TASK REQUIREMENTS -
Below are records with pictures. Reproduce exactly the lines from the line with "Click the England flag beside Tyrrell Hatton" to the line with "At what coordinates should I click to accomplish: Toggle", inclusive, and leave each picture out.

GIVEN ENTRIES -

□ □ □

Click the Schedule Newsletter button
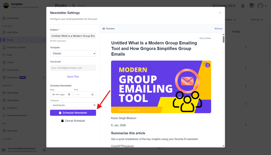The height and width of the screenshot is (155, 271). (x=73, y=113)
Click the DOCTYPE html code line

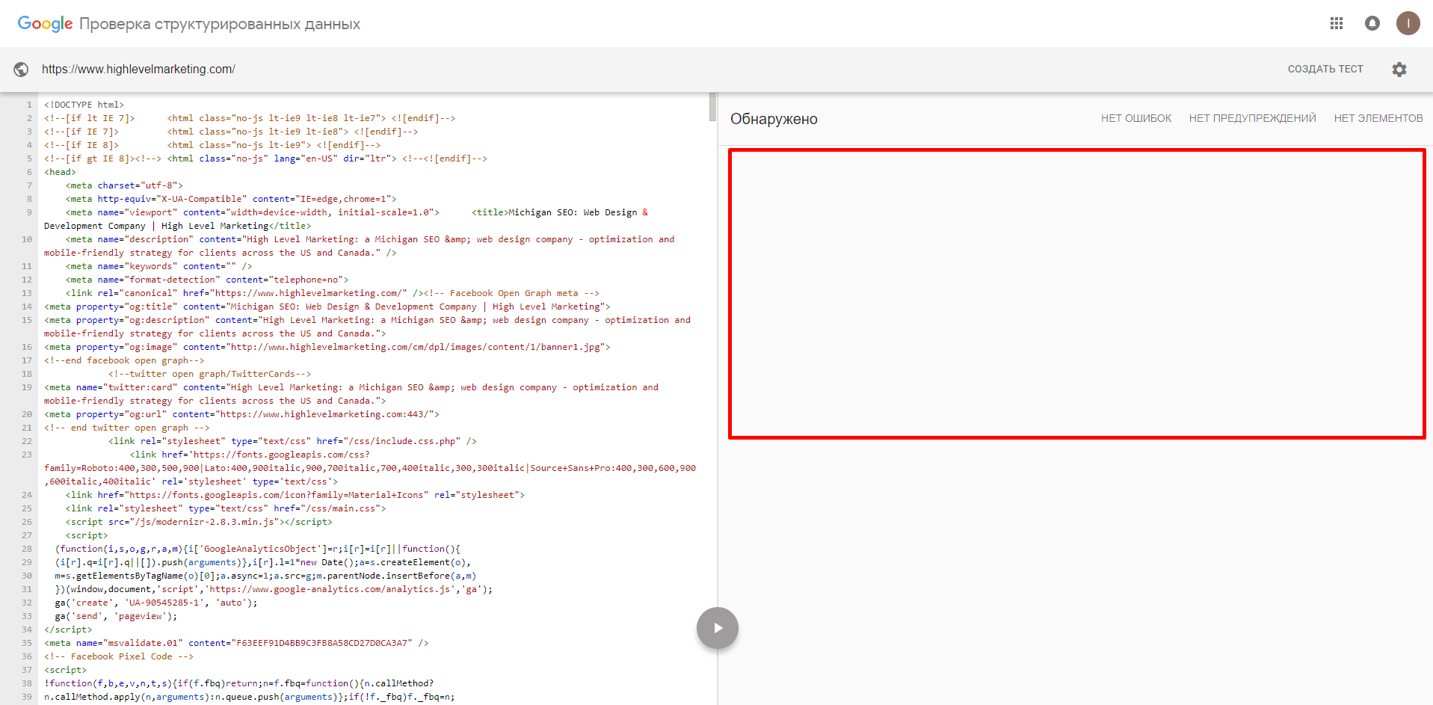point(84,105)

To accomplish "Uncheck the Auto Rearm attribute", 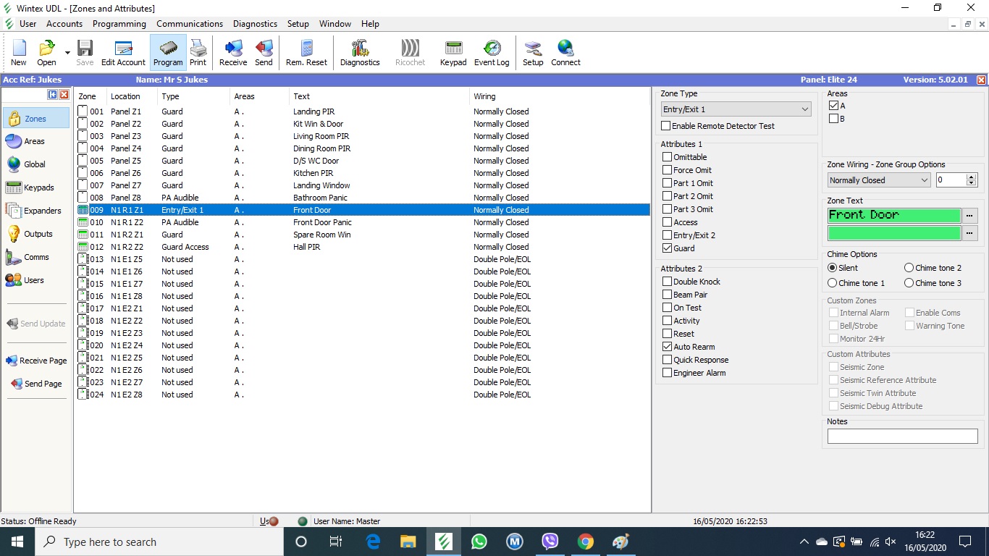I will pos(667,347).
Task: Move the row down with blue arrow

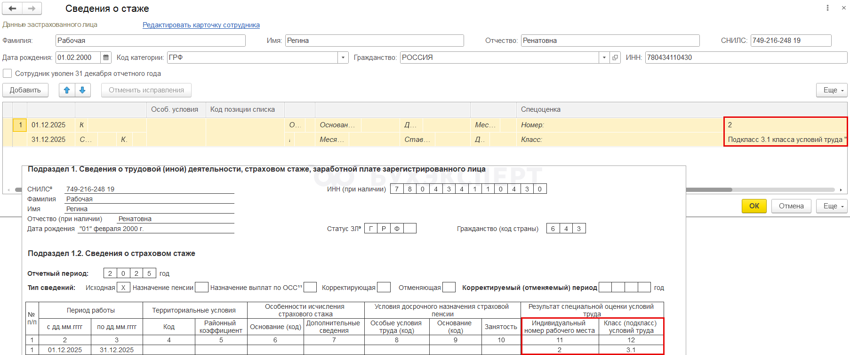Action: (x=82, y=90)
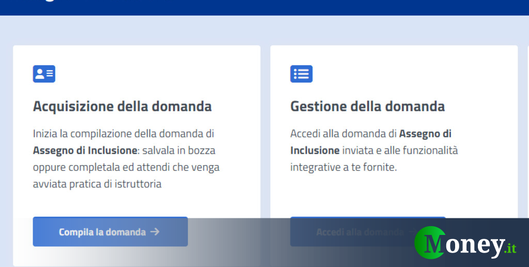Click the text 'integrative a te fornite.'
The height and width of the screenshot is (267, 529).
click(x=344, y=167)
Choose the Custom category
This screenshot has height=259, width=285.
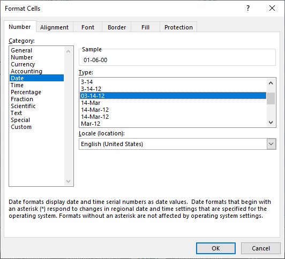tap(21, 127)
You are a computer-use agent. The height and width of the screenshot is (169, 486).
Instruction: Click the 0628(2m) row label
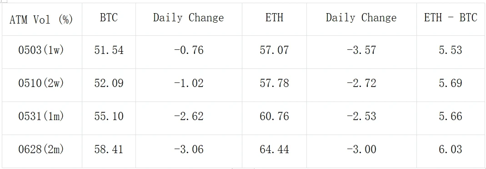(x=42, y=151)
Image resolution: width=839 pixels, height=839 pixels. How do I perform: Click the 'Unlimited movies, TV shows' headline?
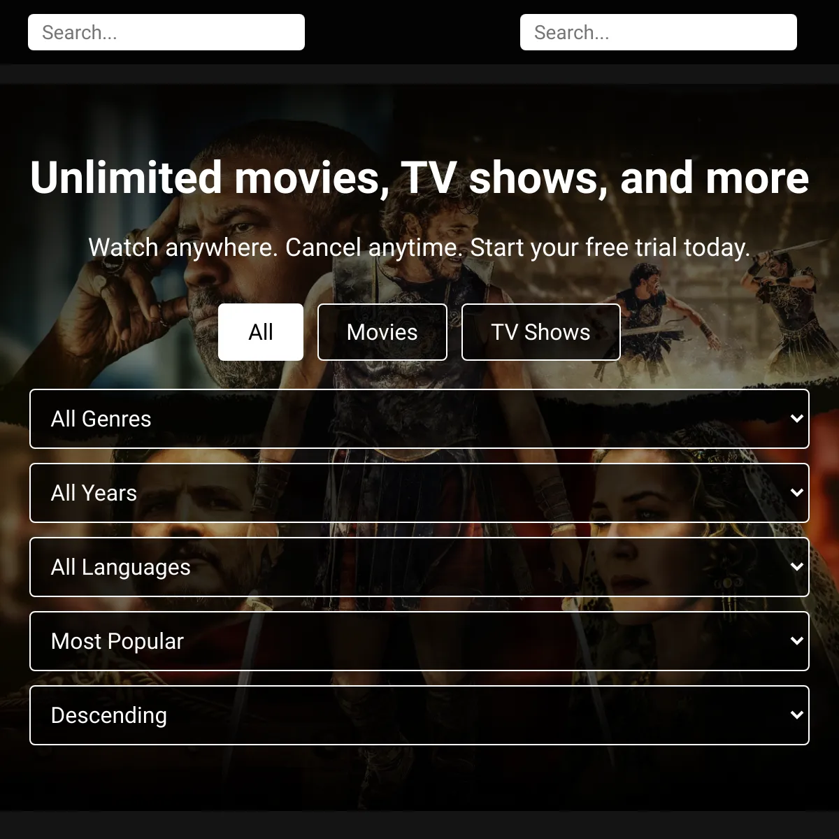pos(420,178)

□ □ □

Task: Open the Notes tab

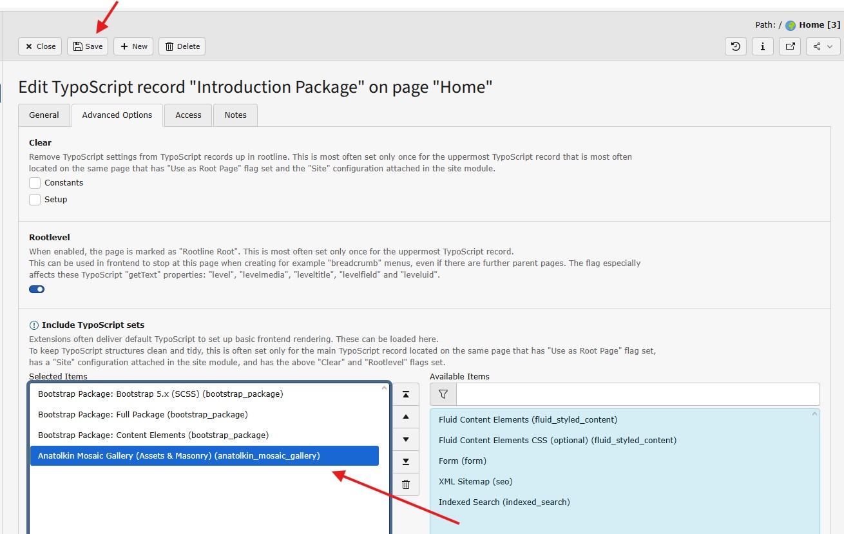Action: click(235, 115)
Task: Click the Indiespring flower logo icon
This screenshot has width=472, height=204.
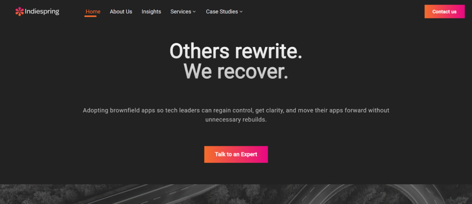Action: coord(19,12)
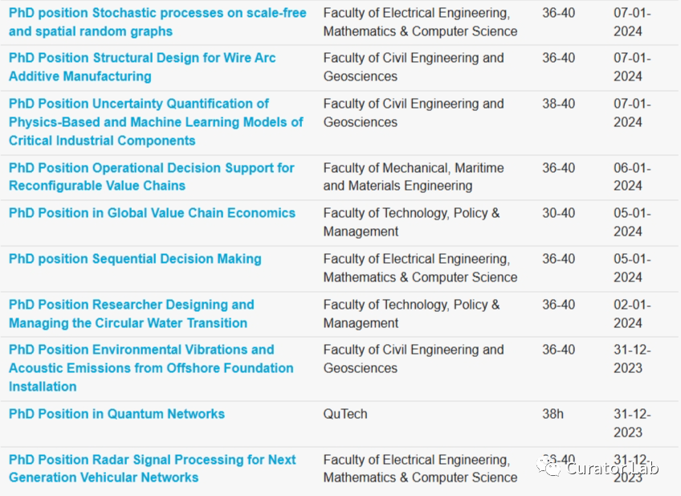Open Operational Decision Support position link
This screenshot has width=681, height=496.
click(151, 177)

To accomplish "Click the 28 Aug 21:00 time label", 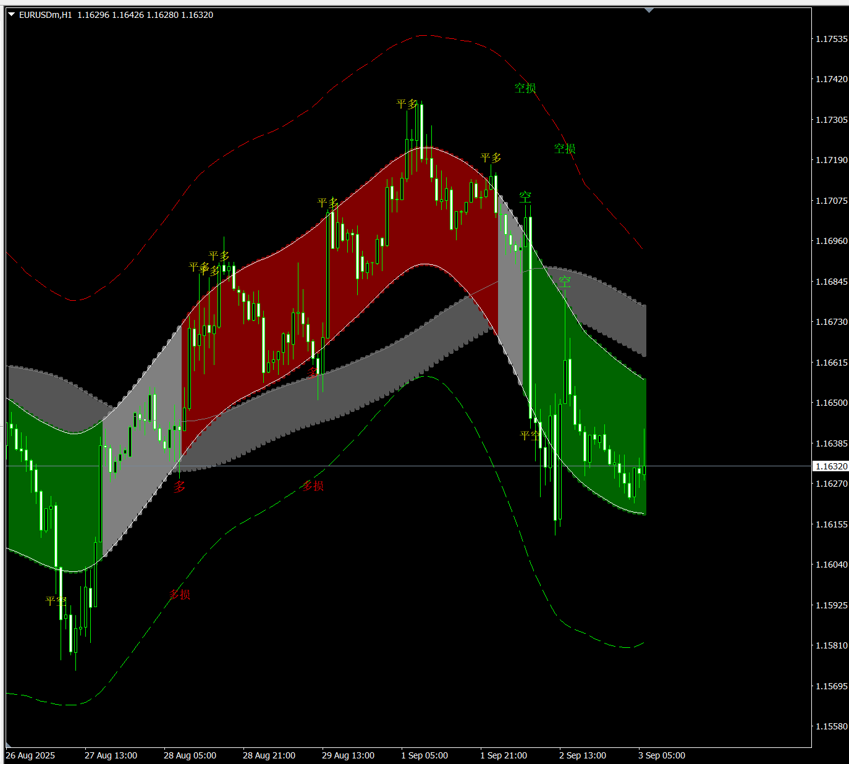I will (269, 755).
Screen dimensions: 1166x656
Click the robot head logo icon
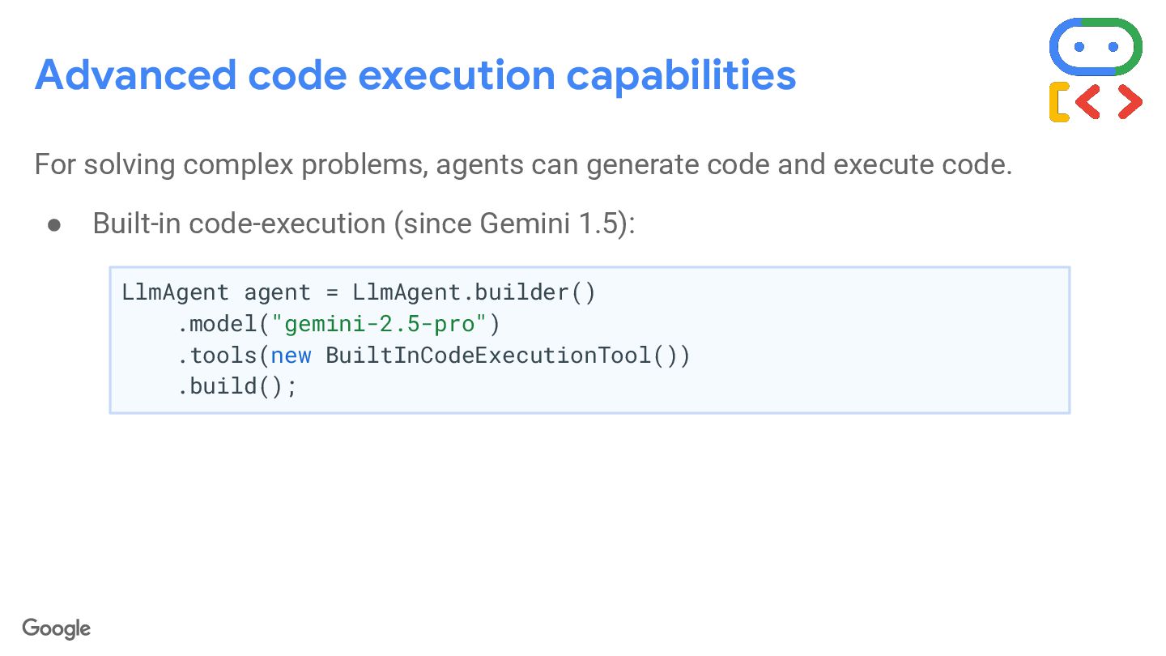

□ □ □

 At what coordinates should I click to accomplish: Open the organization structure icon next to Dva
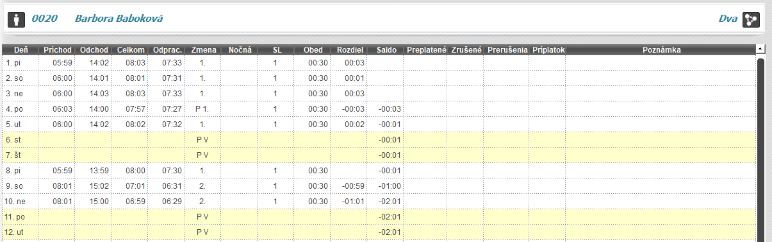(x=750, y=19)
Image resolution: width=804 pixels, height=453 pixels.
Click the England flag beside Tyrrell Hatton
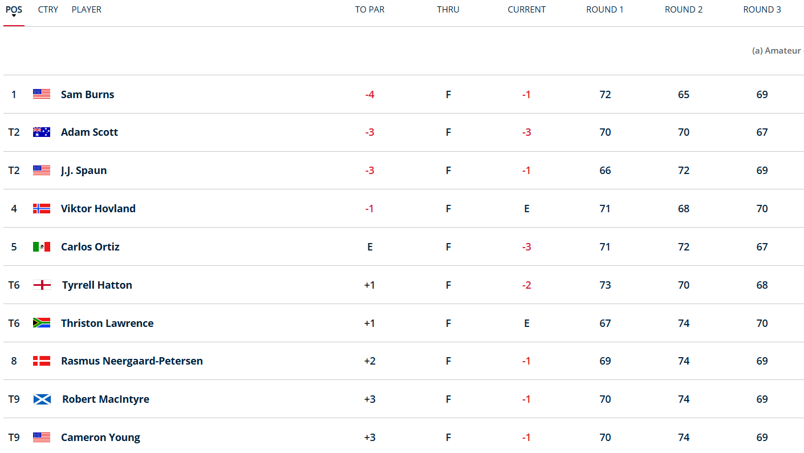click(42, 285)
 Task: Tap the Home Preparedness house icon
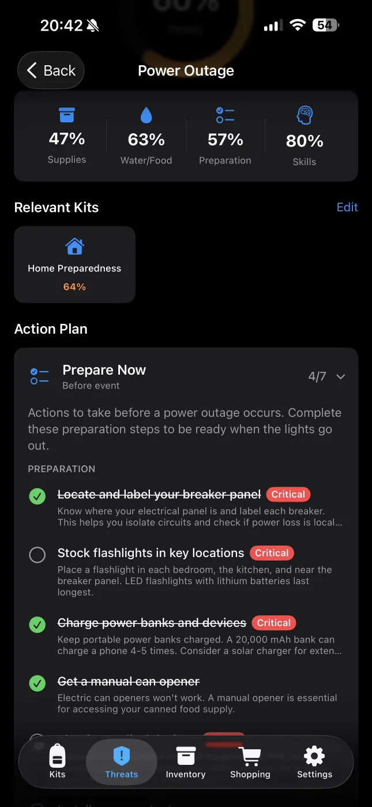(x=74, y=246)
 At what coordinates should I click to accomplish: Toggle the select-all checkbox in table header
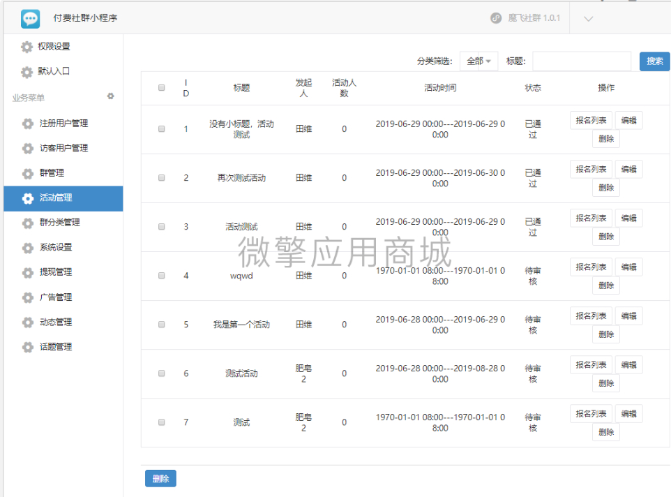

□ □ □

WRITTEN SOLUTION -
Click the England flag beside Tyrrell Hatton
click(42, 285)
 Task: Tap the Home Preparedness house icon
(x=74, y=246)
 At what coordinates should I click to accomplish: Toggle the select-all checkbox in table header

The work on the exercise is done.